Reduce knee pain with medication and exercise therapy

Combo therapy alleviates osteoarthritis knee pain enough to resume disease modifying exercise therapy.

How to Crush Your Outdoor Workout. ellecanada.com

How to Crush Your Outdoor Workout. ellecanada.com

By Rita Baron-Faust MPH, Rheumatology Network August 28, 2015

A combination of muscle strength training, aerobic training and pain medication has been shown to diminish knee pain enough to allow patients to resume regular exercise therapy.
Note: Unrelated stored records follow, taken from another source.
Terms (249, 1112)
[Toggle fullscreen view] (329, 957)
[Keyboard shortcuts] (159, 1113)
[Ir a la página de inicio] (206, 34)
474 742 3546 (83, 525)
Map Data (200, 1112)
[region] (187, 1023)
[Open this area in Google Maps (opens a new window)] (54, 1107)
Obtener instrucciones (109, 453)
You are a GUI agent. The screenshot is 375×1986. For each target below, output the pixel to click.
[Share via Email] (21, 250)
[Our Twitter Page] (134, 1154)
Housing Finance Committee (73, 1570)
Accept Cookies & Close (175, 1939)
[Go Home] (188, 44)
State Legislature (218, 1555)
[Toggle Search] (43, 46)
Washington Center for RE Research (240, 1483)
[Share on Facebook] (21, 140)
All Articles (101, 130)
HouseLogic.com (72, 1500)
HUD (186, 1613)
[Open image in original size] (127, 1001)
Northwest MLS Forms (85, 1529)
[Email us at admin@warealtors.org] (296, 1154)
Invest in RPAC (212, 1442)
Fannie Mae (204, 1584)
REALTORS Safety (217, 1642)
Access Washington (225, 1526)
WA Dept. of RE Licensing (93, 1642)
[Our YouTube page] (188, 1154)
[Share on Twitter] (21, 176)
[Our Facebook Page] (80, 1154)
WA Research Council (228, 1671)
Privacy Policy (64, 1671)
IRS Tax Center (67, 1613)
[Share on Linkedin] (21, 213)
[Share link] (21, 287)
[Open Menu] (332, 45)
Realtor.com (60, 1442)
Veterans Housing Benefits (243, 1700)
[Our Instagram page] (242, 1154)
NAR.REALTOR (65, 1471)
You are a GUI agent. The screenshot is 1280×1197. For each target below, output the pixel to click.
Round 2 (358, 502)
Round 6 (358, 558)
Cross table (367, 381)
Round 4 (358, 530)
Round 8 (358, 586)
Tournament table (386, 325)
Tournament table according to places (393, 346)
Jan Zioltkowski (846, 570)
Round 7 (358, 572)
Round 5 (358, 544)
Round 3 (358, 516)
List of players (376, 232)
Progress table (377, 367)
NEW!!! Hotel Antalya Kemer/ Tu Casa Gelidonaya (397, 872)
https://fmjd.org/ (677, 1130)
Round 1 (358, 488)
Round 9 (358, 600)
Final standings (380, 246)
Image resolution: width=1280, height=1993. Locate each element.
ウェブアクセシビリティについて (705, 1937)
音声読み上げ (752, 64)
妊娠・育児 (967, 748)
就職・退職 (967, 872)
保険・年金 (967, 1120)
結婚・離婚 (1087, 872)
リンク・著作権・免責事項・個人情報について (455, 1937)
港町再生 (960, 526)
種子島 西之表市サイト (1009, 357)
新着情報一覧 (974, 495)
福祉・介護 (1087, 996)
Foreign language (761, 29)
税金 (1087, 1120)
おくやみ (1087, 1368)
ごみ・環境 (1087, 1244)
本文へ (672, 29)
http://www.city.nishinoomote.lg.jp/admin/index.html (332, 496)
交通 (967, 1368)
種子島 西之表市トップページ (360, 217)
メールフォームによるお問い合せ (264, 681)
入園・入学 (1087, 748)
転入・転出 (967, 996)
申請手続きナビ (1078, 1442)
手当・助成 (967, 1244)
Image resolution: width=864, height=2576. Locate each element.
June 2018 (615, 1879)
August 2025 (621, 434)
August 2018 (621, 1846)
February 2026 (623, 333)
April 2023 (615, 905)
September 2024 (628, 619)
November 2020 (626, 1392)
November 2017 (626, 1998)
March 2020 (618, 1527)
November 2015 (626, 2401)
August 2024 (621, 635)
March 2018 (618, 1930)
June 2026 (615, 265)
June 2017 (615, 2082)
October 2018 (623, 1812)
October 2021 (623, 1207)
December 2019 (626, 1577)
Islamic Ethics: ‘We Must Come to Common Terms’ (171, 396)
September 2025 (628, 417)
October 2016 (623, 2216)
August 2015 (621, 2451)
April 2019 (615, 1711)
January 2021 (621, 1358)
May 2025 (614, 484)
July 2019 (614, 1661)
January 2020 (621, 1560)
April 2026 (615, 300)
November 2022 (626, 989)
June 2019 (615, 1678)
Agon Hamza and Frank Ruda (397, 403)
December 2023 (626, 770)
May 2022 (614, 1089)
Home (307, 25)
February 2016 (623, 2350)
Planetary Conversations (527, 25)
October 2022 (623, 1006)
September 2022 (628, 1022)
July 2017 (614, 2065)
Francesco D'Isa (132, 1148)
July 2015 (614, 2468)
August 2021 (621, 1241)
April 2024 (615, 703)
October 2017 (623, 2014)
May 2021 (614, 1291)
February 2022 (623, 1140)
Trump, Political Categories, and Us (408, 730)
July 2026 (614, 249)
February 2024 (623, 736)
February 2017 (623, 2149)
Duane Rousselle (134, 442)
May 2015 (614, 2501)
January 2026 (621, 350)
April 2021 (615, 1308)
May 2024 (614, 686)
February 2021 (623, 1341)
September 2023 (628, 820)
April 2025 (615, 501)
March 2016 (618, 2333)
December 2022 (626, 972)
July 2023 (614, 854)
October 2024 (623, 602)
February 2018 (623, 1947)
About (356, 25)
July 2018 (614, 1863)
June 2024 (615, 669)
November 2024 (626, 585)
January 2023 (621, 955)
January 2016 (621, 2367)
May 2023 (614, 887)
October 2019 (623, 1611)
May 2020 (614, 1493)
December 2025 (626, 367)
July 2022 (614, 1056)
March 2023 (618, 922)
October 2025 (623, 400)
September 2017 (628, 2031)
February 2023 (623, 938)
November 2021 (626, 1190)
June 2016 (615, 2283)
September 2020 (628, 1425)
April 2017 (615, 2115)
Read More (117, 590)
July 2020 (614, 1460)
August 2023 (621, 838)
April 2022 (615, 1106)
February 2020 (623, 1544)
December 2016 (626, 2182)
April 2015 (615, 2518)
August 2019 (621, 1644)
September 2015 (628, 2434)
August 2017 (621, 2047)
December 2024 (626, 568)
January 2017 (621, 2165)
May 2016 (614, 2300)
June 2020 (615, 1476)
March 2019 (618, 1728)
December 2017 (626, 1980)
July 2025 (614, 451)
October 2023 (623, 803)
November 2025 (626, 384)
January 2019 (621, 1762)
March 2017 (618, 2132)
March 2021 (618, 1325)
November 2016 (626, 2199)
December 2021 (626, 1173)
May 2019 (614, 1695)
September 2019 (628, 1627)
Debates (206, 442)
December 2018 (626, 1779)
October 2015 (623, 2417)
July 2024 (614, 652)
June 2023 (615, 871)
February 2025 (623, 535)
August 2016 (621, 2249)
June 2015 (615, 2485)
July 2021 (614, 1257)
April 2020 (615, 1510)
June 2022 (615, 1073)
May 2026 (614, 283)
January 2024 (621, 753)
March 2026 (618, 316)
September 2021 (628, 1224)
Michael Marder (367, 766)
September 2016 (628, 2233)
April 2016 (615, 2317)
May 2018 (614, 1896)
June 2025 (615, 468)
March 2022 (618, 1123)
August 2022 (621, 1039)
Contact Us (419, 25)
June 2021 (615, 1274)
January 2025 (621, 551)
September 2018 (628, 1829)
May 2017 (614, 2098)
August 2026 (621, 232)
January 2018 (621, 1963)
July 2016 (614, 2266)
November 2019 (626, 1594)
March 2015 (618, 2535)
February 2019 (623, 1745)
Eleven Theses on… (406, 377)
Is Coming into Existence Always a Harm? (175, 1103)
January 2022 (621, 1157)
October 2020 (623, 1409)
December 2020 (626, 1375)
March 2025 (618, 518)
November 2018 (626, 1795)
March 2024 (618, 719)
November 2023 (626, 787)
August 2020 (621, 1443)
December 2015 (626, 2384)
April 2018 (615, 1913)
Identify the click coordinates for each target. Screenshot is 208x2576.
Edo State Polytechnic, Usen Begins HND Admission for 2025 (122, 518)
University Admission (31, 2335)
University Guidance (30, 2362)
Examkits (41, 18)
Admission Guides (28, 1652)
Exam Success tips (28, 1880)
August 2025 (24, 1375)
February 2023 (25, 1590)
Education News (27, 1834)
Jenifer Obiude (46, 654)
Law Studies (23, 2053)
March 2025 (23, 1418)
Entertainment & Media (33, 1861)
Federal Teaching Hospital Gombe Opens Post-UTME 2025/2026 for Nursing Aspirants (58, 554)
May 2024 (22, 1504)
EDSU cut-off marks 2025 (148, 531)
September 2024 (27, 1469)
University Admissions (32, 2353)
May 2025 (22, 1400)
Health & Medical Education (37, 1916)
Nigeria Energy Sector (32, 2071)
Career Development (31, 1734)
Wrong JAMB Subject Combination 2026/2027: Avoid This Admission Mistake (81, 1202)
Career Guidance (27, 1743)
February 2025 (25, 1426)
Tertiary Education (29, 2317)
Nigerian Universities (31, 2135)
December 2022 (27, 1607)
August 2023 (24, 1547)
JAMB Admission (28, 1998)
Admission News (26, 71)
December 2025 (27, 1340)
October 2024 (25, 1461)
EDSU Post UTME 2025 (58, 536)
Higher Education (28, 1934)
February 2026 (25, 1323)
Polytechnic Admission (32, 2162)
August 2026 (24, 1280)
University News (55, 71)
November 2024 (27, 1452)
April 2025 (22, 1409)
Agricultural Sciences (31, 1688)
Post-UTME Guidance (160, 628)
Study shows a combined analgesic regimen with exercise therapy benefits patients with severe pain from knee osteoarthritis. Optimization of analgesics is a key to participating in exercise therapy. Exercise reduces pain and activity limitations in patients with knee osteoarthritis and severe pain.

Exercise therapy is one of the most effective interventions for knee osteoarthritis, but for many patients, the pain is so severe, that participating in an exercise therapy program is impossible.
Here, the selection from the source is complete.